A glimpse inside the hockey bar within the ice rink where the Blackhawks practice.
By Lauren MacIntyre|
On Madison Street near the United Center, men regularly lug duffels the size of body bags. Their first stop: the rink at Johnny’s IceHouse, home to one of the biggest adult hockey leagues in the country. Their second: likely the Stanley Club, the rink’s in-house bar.
There are actually two Stanley Clubs along Madison, perhaps the only watering holes in the city where you can see your breath year-round. One is inside Johnny’s IceHouse East (1350 W Madison St, 312-226-5555), the other at Johnny’s IceHouse West (2550 W Madison St, 312-243-4441), where the Blackhawks squad has been practicing for its preseason debut Tuesday 20.
Both bars overlook the ice and share the same owner (Tom Moro, who also opened the rinks) and the same family-room-meets-frat-house decor: knotty wood paneling, neon beer signs, pretty bartenders who draw drafts from a handle shaped like a hockey stick. It’s an ideal atmosphere to take in a game: The rink bars’ brisk air thrums with radio hits, occasionally punctuated by the air-raid drone of the buzzer between periods of the games below. At Stanley Club West, a photo of the Blackhawks’ mythic bloody-faced bruiser Bobby Hull hangs near one of the flat-screen TVs. It’s an image so iconic to hockey fans, says Johnny’s in-house coach David Hesser, “it’s like our version of Marilyn standing over the subway grate.”
While the Blackhawks’ “open practices” at the west rink are free to the public (see chicagoblackhawks.com for the schedule), don’t expect to clink glasses with the likes of Patrick Kane in the bar afterward. Players have a separate entrance (as well as private digs that include a players’ lounge, massage room and sauna). Besides, notes bartender Jen Mahood, to have them quaffing suds at the bar “probably wouldn’t look so good.” Better luck can be had spotting a retired hockey great, thanks to the pickup games for Blackhawks alumni that happen every other Friday. Brian Noonan, Grant Mulvey and Jack O’Callahan, who played on the 1980 U.S. Olympic team, have all been seen tipping back a few inside the bar.
Those with the most visible presence, however, are the adult league players (mostly men), who drive in from as far as Wisconsin to play on teams with names like the Winos, the Neanderthals and Yellow Snow.
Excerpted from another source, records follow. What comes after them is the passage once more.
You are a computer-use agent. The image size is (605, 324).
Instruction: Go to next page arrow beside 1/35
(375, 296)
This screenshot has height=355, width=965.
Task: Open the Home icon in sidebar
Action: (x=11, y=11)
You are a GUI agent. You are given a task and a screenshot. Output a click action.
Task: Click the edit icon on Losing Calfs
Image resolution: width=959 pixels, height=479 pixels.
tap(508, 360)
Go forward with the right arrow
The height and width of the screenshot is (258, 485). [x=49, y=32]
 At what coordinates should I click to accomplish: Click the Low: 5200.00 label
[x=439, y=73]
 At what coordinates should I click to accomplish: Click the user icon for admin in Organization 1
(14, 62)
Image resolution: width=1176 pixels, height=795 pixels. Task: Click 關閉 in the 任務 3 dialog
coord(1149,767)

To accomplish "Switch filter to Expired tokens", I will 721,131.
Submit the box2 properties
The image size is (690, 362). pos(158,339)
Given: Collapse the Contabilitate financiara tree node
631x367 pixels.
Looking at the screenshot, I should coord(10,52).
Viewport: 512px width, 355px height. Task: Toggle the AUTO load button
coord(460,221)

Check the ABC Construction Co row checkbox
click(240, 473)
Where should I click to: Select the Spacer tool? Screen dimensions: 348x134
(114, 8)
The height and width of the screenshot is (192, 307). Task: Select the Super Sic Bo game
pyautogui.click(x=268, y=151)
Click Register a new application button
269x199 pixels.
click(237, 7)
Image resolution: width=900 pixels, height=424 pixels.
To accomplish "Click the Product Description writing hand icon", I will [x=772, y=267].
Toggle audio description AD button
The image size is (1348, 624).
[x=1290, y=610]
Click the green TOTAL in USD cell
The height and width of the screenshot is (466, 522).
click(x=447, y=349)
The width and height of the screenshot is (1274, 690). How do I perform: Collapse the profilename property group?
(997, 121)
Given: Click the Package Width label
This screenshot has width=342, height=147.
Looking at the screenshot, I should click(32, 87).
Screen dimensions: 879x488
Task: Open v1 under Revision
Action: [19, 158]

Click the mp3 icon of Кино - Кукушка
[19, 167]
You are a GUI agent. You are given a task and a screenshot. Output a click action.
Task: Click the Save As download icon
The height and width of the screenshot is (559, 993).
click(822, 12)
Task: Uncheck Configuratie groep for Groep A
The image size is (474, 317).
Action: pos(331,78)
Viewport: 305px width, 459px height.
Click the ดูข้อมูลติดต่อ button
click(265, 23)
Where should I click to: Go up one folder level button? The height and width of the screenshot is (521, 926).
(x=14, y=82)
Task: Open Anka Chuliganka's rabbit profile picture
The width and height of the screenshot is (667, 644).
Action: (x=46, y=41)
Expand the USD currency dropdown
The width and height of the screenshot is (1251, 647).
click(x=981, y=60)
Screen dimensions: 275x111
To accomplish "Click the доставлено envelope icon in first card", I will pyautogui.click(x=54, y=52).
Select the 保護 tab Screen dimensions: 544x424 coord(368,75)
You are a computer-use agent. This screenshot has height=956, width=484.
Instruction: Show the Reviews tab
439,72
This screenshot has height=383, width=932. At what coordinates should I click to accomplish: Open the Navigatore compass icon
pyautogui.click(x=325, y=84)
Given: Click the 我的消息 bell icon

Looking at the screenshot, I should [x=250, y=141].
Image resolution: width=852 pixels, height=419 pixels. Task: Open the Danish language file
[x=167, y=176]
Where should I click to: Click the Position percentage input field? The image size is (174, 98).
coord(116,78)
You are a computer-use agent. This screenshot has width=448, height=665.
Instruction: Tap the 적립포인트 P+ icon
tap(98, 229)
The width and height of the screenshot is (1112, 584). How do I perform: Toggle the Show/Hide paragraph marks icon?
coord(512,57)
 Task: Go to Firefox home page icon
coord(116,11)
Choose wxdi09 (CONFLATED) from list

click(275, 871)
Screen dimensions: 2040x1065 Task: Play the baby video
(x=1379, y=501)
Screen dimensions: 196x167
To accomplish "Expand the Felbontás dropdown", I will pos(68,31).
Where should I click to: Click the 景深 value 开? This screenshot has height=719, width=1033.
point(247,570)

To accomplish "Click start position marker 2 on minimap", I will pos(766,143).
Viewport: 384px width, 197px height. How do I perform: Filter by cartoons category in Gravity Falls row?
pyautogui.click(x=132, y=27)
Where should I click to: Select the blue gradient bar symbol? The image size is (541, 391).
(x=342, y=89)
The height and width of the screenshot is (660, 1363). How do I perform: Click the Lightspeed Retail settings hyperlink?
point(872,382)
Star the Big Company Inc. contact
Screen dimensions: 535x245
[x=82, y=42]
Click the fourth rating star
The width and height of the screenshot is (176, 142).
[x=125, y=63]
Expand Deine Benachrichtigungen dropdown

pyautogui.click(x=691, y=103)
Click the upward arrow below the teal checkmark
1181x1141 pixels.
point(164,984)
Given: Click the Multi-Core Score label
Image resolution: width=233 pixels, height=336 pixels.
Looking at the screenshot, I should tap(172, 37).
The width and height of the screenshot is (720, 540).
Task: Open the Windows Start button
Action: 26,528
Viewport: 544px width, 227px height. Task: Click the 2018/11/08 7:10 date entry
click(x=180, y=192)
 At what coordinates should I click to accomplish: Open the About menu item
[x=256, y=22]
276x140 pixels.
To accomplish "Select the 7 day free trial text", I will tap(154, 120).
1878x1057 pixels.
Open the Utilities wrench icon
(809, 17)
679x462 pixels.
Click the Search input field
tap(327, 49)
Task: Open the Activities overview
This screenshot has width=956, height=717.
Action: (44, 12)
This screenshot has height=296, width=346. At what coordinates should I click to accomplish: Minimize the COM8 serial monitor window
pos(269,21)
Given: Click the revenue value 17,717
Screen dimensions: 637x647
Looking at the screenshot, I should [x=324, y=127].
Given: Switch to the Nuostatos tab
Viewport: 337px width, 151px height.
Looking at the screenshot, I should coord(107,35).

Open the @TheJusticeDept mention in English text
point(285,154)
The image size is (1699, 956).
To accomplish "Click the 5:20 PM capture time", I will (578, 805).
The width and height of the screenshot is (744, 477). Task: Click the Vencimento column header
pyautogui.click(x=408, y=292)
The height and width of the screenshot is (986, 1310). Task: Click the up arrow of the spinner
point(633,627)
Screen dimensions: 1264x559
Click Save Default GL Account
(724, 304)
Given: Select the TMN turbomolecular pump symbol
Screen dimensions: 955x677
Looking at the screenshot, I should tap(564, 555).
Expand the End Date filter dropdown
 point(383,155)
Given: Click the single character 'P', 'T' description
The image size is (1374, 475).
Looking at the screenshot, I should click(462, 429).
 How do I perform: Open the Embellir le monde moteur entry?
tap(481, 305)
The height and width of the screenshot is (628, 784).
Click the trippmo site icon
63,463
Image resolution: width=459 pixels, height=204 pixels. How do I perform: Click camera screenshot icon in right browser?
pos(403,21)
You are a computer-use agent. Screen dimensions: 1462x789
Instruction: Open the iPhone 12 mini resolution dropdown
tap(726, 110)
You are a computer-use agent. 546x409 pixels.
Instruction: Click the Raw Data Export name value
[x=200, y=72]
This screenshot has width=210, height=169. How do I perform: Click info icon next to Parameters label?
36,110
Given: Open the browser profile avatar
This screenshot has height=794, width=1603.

They toss back handfuls of the bar’s free popcorn and drink beer. Lots of it. (Moro claims the Stanley Clubs are the biggest sellers of Labatts in the state.)
“The conversation in the locker room tends to follow up here,” says Amy Banas, who has tended bar at Stanley Club East since it opened 11 years ago. But the brawling stays on the ice. “I’ve only seen one bar fight the whole time I’ve been here,” Banas says. Above the boards at Johnny’s East, a banner reads, when you lose say little, when you win say less.
Still, during a game one recent evening, a player unintentionally hit his opponent in the face with his stick, tearing open the man’s upper lip. “Anyone bring a sewing kit?” one of the rink’s Zamboni drivers cracked later at the bar. “You just don’t see this stuff on the golf course.”
The 2011–12 Chicago Blackhawks preseason starts Tuesday 20 in Edmonton against the Oilers.